Wednesday 29 July 2015

But who is it for


First, there is another place that you should go

Right as I was drafting this, as I was drafting it very slowly and occasionally, as is my way, the wonderful Karen Christopher posted this blog on her site, and it says some of the things I might be stumbling towards here, and it says them very eloquently. You might read hers as a parallel to mine. Or, if you’ve only time for one, read hers – it will inspire you. Karen articulates very beautifully many of the things I felt when I was making performance, and her performances are exactly as she describes them -

"I’ve slowed down to look closely and I can do the same for you"

- and I am so glad she is making performance, and writing about performance, and teaching. There is a deep value in work that slows down, that doesn’t assume; and that same thing that is so valuable is what makes the work very difficult to ‘value’, difficult to catch hold of, difficult to write about and to blow into the shape of success. It takes a lot to hold this place, to hold it open. And Karen is doing that work. And in a different way, I hope I am also doing that work. And we are doing some of that work together.

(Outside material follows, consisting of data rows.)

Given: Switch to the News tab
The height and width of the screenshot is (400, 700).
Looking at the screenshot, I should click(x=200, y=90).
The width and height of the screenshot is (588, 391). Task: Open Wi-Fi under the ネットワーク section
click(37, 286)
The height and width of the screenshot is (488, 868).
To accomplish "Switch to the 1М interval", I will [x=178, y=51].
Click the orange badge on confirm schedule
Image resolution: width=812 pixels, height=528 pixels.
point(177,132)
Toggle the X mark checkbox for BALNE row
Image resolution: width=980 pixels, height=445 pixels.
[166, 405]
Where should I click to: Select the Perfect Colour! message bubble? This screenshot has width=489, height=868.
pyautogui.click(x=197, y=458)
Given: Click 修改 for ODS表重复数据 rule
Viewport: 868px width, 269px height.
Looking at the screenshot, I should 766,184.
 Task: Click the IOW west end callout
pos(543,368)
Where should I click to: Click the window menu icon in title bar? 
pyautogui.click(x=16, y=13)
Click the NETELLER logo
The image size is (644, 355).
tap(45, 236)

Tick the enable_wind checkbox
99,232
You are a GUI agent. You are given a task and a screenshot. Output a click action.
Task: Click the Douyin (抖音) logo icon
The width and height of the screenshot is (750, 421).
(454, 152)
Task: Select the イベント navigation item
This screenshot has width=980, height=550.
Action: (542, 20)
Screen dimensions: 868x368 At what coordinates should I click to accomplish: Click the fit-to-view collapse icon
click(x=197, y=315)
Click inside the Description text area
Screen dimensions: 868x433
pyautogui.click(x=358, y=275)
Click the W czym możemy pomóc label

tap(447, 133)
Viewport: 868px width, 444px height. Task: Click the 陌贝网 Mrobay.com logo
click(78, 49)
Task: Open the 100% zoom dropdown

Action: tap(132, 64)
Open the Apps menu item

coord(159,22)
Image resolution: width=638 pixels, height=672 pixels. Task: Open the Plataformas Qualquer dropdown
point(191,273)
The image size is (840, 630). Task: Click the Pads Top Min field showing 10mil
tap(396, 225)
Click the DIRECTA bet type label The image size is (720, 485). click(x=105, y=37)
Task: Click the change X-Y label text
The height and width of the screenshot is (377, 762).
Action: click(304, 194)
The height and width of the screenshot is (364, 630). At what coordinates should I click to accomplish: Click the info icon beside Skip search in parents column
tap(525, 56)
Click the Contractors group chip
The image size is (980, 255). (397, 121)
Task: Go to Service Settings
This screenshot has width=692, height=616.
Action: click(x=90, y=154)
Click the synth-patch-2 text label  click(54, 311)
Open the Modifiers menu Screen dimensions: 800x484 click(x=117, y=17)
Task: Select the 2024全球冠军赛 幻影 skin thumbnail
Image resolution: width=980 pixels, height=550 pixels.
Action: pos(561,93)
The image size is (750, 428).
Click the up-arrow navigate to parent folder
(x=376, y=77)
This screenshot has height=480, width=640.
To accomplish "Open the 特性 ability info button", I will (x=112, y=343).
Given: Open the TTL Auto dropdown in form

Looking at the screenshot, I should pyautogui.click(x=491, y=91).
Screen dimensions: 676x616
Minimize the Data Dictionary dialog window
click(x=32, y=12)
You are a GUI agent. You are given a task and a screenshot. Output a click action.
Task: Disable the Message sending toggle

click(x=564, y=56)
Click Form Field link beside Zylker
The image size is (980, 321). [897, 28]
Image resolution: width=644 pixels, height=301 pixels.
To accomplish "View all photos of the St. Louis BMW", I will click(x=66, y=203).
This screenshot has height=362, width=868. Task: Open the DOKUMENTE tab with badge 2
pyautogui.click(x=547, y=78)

This was a kind of preface. Now to my stumbling struggling words…


The Question


One of the ways in which I use this space of the blog is to work through things that I repeatedly encounter. Things that I have an instinct to be wary of, but I’m not sure why yet. This is a common feeling for me. It’s rare that someone says something and I immediately disagree or have a counter-argument. You could say it’s part of my commitment to listening, that I like to hear what a person has to say before figuring out whether I also have something to say about it. Or you could say something else… (!!*)

There’s a phrase that I’ve come up against several times recently in slightly different guises. Each time I hear it, I find myself putting a guard up, feeling a slight anger, but I can’t quite work out why. It’s the phrase,

“But who is it for?”

as in: but who are you making this work for, or who are you writing this for?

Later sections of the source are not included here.